(Beginning of PROVIDED RECORDS)
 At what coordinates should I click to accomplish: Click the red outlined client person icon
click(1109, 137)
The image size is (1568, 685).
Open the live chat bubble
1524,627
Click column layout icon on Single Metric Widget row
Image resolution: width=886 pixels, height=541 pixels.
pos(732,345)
(End of PROVIDED RECORDS)
REQUIRED WORK: Please transcribe exactly the line containing "The image size is (1568, 685)." and every line after it through the end of the records, and nothing else.

YOUR SOLUTION:
The image size is (1568, 685).
Open the live chat bubble
1524,627
Click column layout icon on Single Metric Widget row
Image resolution: width=886 pixels, height=541 pixels.
pos(732,345)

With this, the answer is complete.